Comprehensive data protection for all workloads
Post Reply
mkretzer
Veeam Legend
Posts: 1140
Liked: 387 times
Joined: Dec 17, 2015 7:17 am
Contact:

Corrupted backup copy

Post by mkretzer »

Hello,

Case 02404420

yesterday we had a outage of the connection to our remote backup copy target. The outage happened as some copy jobs copied data and some merged. Also, we had a defective disk (of a RAID 6) the day before in one of the remote locations storages.
There was no outage of power and connection between the copy target host and its storage system. Just the WAN link.

Today the two health checks that ran both showed corrupted backups.

How likely is it that the corruption comes from the WAN link failure?

Markus
veremin
Product Manager
Posts: 20270
Liked: 2252 times
Joined: Oct 26, 2012 3:28 pm
Full Name: Vladimir Eremin
Contact:

Re: Corrupted backup copy

Post by veremin »

Abrupt stop of merge operation might leave backups in an inconsistent state. Support team should be able to provide the precise root cause after debug log investigation. Thanks.
foggy
Veeam Software
Posts: 21069
Liked: 2115 times
Joined: Jul 11, 2011 10:22 am
Full Name: Alexander Fogelson
Contact:

Re: Corrupted backup copy

Post by foggy » 2 people like this post

Next job run will repair corrupt restore points and finalize the merge correctly, this will happen automatically.
mkretzer
Veeam Legend
Posts: 1140
Liked: 387 times
Joined: Dec 17, 2015 7:17 am
Contact:

Re: Corrupted backup copy

Post by mkretzer »

@foggy:
Thats what i thought. In the last 4 years we had crashes, disable of copy jobs in the middle of HC / Merge / Transfer but never had our monthly health check show an inconsistency.
We checked more backups and every backup file on the copy storage target shows inconsistencies for some VMs - even after merges.
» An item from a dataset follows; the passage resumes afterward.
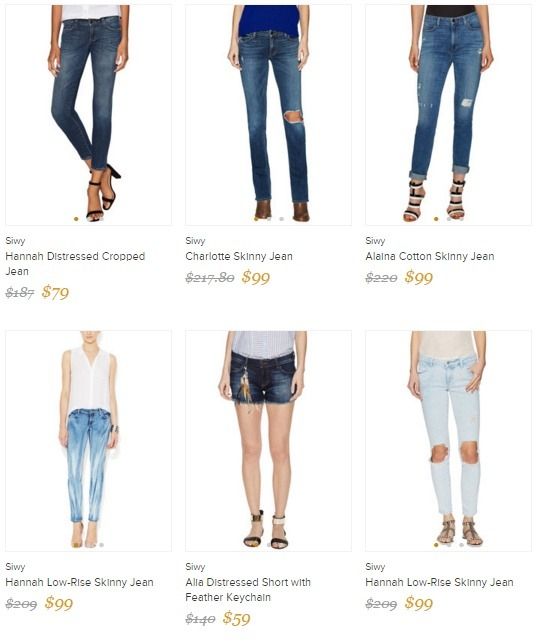Viewport: 542px width, 642px height.
Task: Click the $79 sale price of Hannah Cropped Jean
Action: [x=56, y=292]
Right now we are health-checking another backup copy on the same target repo server but a different (also different brand) backend storage.
foggy
Veeam Software
Posts: 21069
Liked: 2115 times
Joined: Jul 11, 2011 10:22 am
Full Name: Alexander Fogelson
Contact:

Re: Corrupted backup copy

Post by foggy »

Then please check with support.
mkretzer
Veeam Legend
Posts: 1140
Liked: 387 times
Joined: Dec 17, 2015 7:17 am
Contact:

Re: Corrupted backup copy

Post by mkretzer »

"whether it was caused by network issues - No, it wasn't"
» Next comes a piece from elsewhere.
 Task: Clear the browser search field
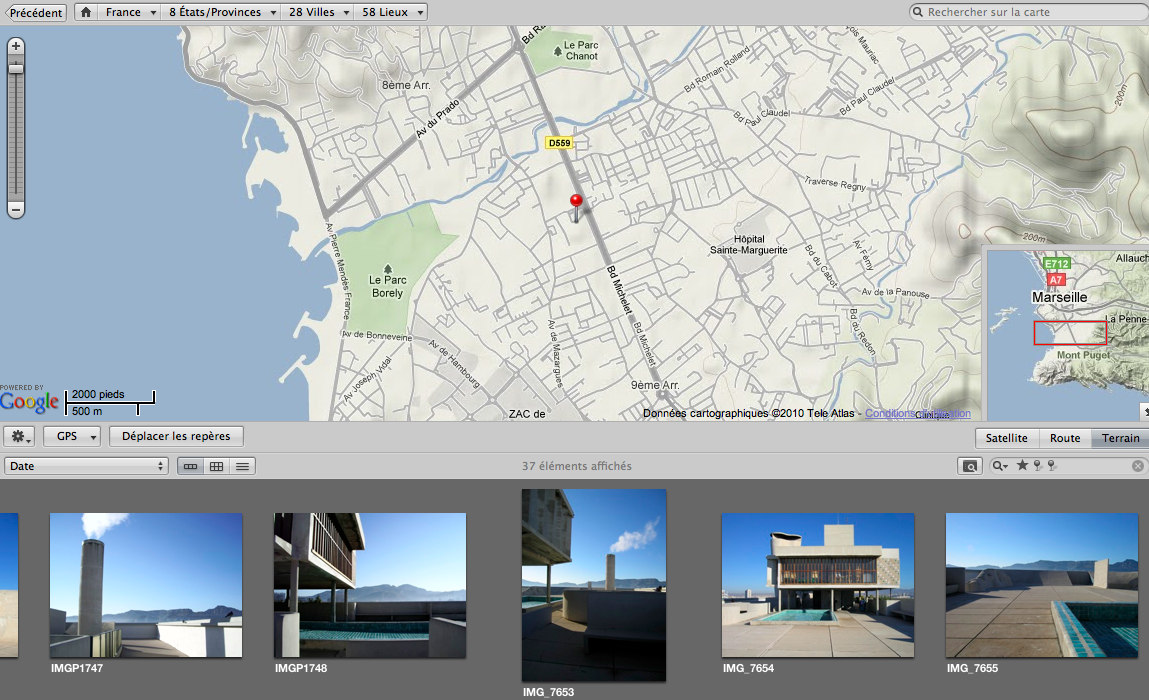1137,466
Sounds like the backend storage is the problem - that would be nice that way we can continue to trust Veeam backup copies...
Gostev
Chief Product Officer
Posts: 31459
Liked: 6648 times
Joined: Jan 01, 2006 1:01 am
Location: Baar, Switzerland
Contact:

Re: Corrupted backup copy

Post by Gostev » 1 person likes this post

Inconsistent restore point due to failed/aborted merge is not a problem as it will be repaired automatically by the next run (and previous restore points will not be affected regardless). As long as the backup storage itself is solid and not causing the corruption, there's nothing to worry about. This is why it is important to determine the root cause with our support. Thanks!
mkretzer
Veeam Legend
Posts: 1140
Liked: 387 times
Joined: Dec 17, 2015 7:17 am
Contact:

Re: Corrupted backup copy

Post by mkretzer »

Will do. We also suspect the storage now.

Problem is it is a copy target and support still has not provided us information how we can run the Validator without a full Veeam installation...
Eamonn Deering
Service Provider
Posts: 33
Liked: 4 times
Joined: Feb 29, 2012 1:42 pm
Full Name: EamonnD
Location: Dublin, Ireland
Contact:

Re: Corrupted backup copy

Post by Eamonn Deering »

If you suspect the storage then let us know what storage are you using and firmware level? Someone out there may be able to through some light on the matter.
mkretzer
Veeam Legend
Posts: 1140
Liked: 387 times
Joined: Dec 17, 2015 7:17 am
Contact:

Re: Corrupted backup copy

Post by mkretzer »

It was a MD3600f from Dell. But that storage has no data corruption protection. Now we migrated to a HUS110 from Hitachi which has all the protections. Still, the same backup shows as corrupted (we re-seeded it from the main site).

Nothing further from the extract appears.